___ Excerpted text ___

American farmers, meanwhile, will gain easier access to Canadian and Mexican markets — something they’ve been seeking in vain for decades.
But while Trump was the mastermind behind the USMCA, it’s not just Republicans who are convinced of the agreement’s merits, or at least eager to keep the ball moving forward. In July, 14 House Democrats signed a letter to Pelosi urging her to let the House vote on the USMCA before year-end.
We need to replace NAFTA, and Democratic leadership is the only thing standing in the way.
The principles behind this deal are neither partisan nor ideological — getting a better deal for American workers and requiring more robust labor and environmental protections from our trading partners are goals that the 2020 Democratic presidential candidates have explicitly endorsed, including Massachusetts Sen. Elizabeth Warren, even as she rejects the USMCA.
The Warren example sheds a revealing light on Pelosi’s obstructionism. It’s clear as day why Warren is opposing USMCA. She’s running for president against the man whose vision and determination made the deal a reality. Of course, she opposes it.

___ Records provided ___

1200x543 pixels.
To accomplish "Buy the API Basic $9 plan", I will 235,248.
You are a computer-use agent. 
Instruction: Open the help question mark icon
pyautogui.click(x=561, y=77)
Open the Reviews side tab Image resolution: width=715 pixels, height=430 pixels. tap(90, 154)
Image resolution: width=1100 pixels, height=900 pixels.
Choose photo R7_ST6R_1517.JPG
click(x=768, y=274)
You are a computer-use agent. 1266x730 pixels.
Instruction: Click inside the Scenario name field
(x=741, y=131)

___
___ Records provided ___

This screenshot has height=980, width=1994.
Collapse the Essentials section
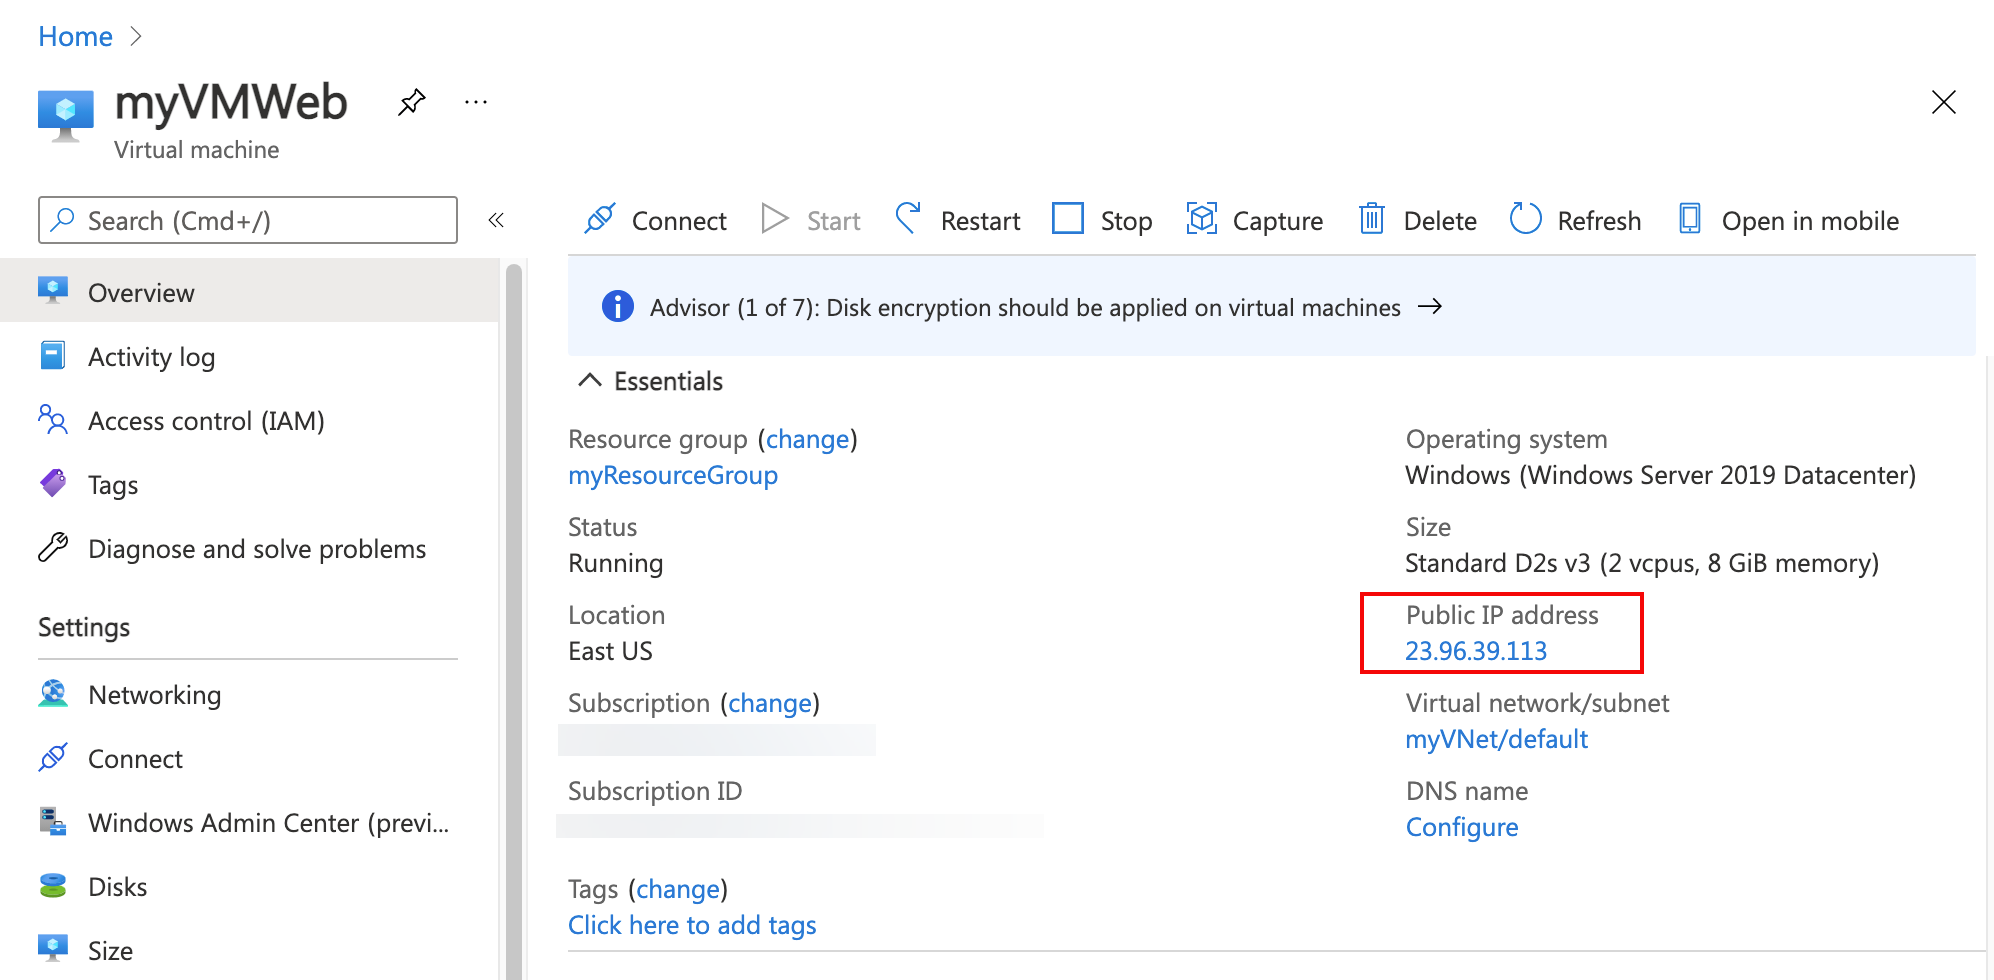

___

*What to do*
A. In the passage on the USMCA, how many House Democrats signed the July letter to Pelosi?
B. Translate this sentence from the passage on the USMCA into Spanish: "We need to replace NAFTA, and Democratic leadership is the only thing standing in the way."
C. Go on with the passage on the USMCA, starting after its final sentence.
The items come from a separate source.

*Answers provided*
A. 14 House Democrats signed it.

B. Necesitamos reemplazar el TLCAN, y el liderazgo demócrata es lo único que se interpone en el camino.

C.
Warren’s cover story is that she thinks the USMCA is too lenient on pharmaceutical companies, but there’s no evidence the deal would actually raise drug prices for Americans. In any event, the place to bring up such concerns would be during open debate in Congress, where they could be addressed in the final deal, assuming Warren could get enough of her colleagues to share her tongue-in-cheek skepticism.
The same logic is at work with Pelosi. She is stalling, refusing to set a date, and dodging questions about whether it protects workers and the environment — despite the fact the USMCA has the most robust labor and environmental protections of any major trade deal the United States has ever signed.
Like Warren, Pelosi’s opposition is just politics at its worst — and that’s saying something. If Pelosi really believes the protections are insufficient, then she and her allies should suggest modifications, or even pass USMCA and request that the U.S. trade representative work with our partners to improve the deal going forward.
The only reason Democrats are dragging their feet on the USMCA is because they wish to deny Trump a hard-fought win as we approach an election year. That Machiavellian approach is not what America’s economy and workers need right now. We need to replace NAFTA, and the Democratic Party’s leadership is the only thing standing in the way.